Tight end Ken DeLong, Steve’s brother, had a firmer grasp on the two-point conversion reception that tied the game, eluding Georgia safety Jake Scott to make the grab.

For the Vols, it had to be one of those “inspirational ties,” as the Vols escaped the gallows at the last possible moment. For Georgia, it had to have been a downer. For one thing, the Bulldogs were more than 100 yards from their dressing room at the South end, since the game’s two critical plays had taken place at the North end of Shields-Watkins Field.

The Bulldogs recovered from the apparent setback, going undefeated the rest of the way to win the SEC crown, their second in three seasons. The Vols had lost 28-14 to Auburn at Legion Field on Nov. 9, the only other blemish on their schedule.

Both teams ended up in major bowl games. The Vols lost to Texas in the 1969 Cotton Bowl, while Georgia lost to Arkansas in the Sugar Bowl.

So, who was on the cover?

The cover was a color shot of legendary Tiger outfielder and Hall of Fame selection Al Kaline congratulating McLain once the baseball game safely belonged to the Tigers. The legendary Tiger broadcaster Ernie Harwell had probably just said so.

It was one of a number of Tennessee games covered by SI in those days, with John Underwood and Jenkins doing the honors. Tennessee defensive back Mike Jones and Alabama wide receiver Dennis Homan made the cover of the post-Alabama SI on October 23, 1967.
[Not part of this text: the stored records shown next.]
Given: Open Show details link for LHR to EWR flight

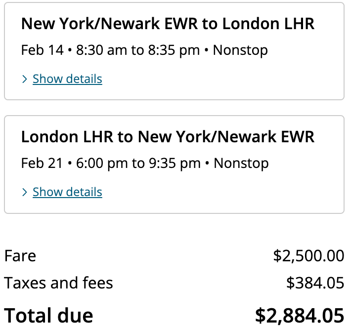Looking at the screenshot, I should click(x=67, y=192).
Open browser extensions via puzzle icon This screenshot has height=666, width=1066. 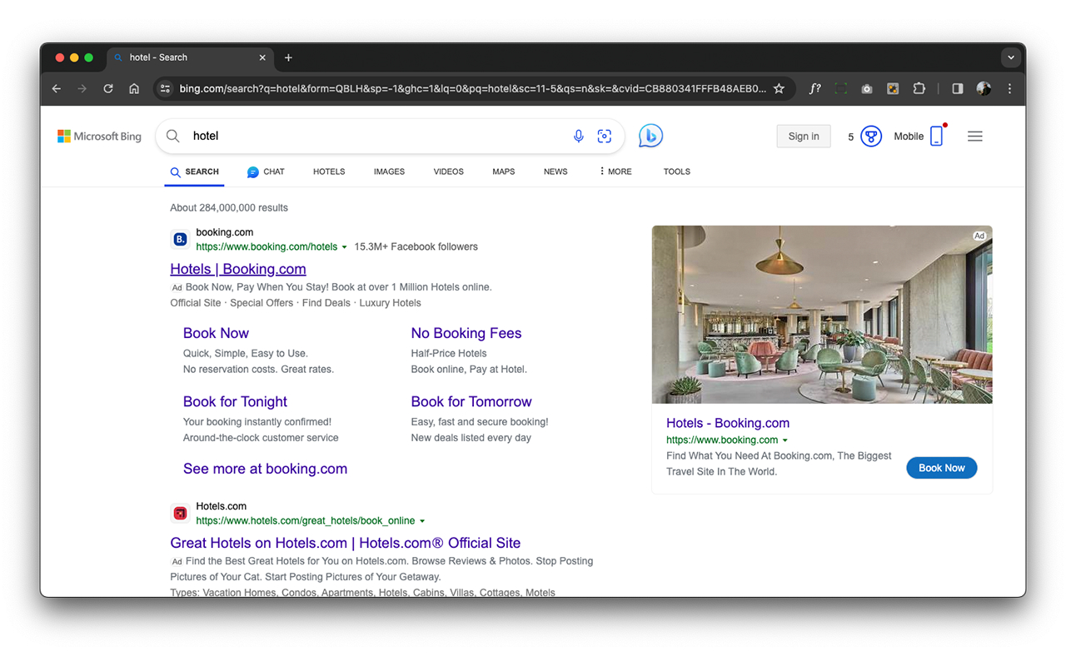[x=919, y=88]
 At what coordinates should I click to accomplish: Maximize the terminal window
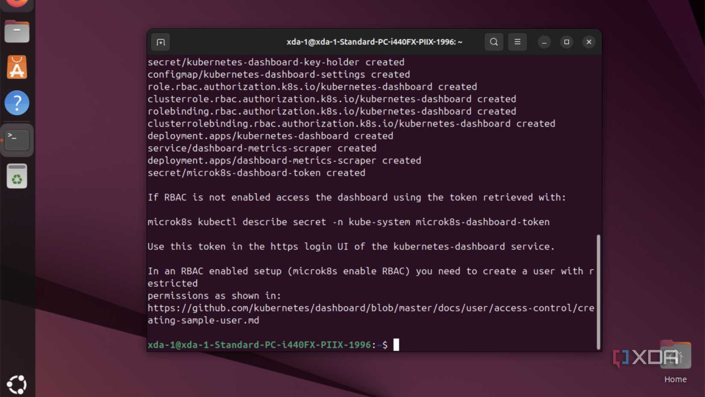point(567,42)
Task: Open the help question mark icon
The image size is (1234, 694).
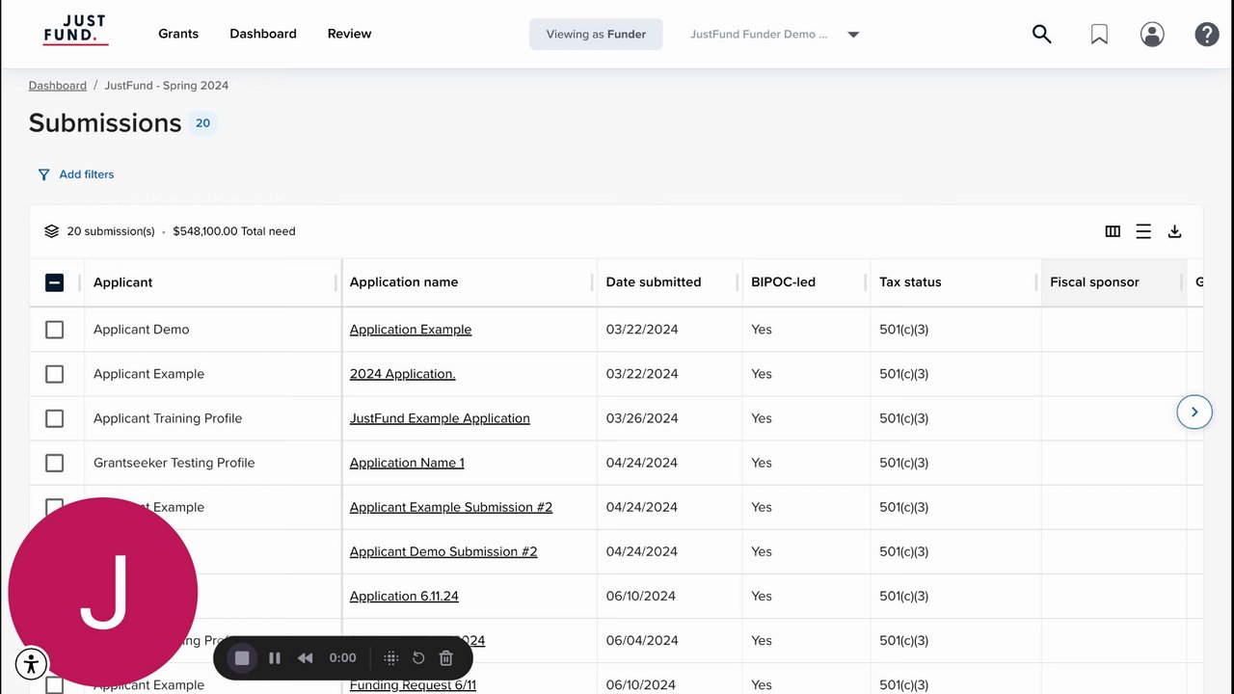Action: [1207, 35]
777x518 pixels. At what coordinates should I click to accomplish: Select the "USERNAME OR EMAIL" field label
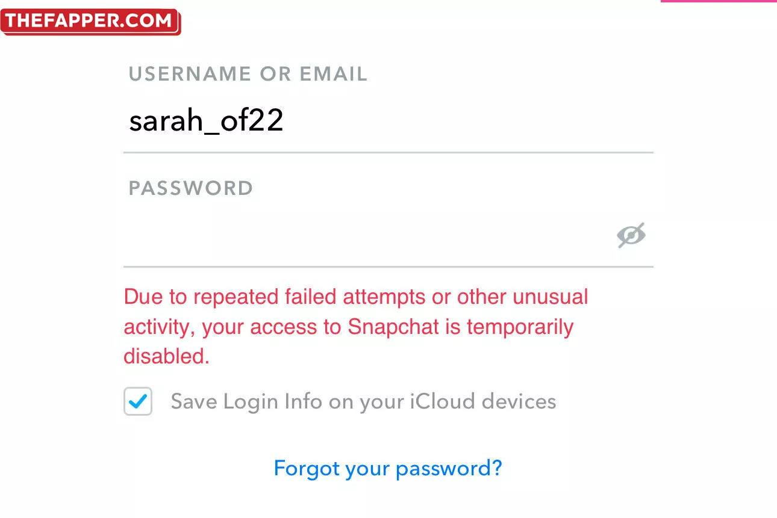[x=248, y=74]
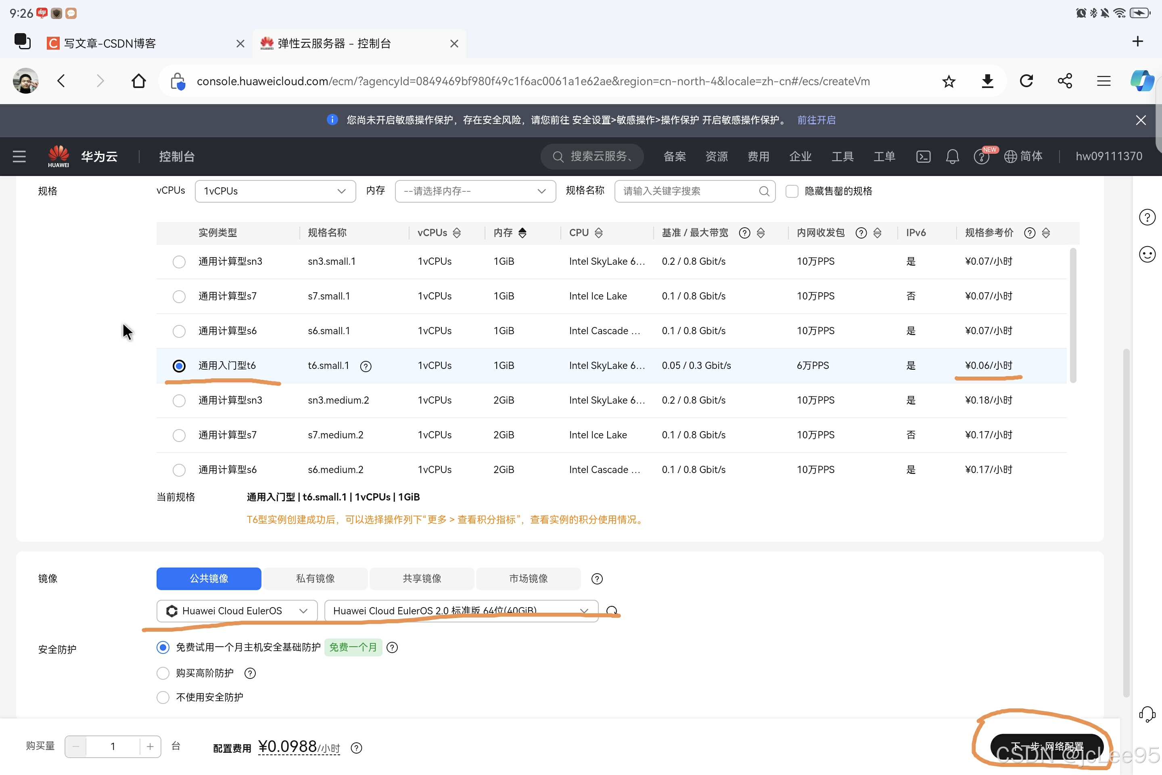Select the no security protection option
Screen dimensions: 1162x775
pyautogui.click(x=163, y=697)
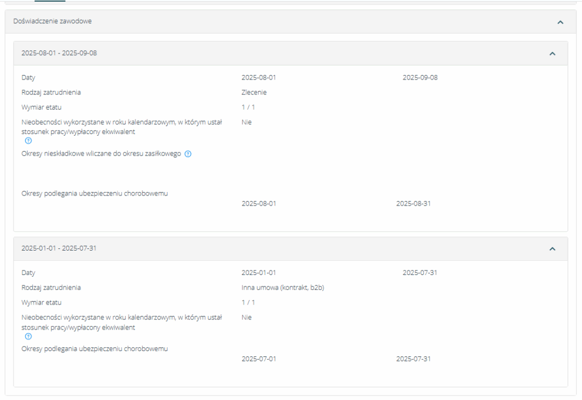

One other side note. SI mistakenly let its readers think that the Tennessee player pictured was not Jones, but Vol defensive back Jimmy Weatherford. Not so. Vol players from that era have confirmed that Jones was indeed the Vol player pictured.

All of which raises this question: Do five color pictures inside the issue as part of the magazine’s lead story trump the one color picture of McLain on the cover? You can judge for yourself. By the way, you can find this issue and see the pictures on eBay.com, under the heading “Sports Illustrated Al Kaline Denny McLain 9/23 1968.”

Regardless, this magazine is definitely a keeper. If you’re a Vol fan and a Tiger fan, it’s a double keeper.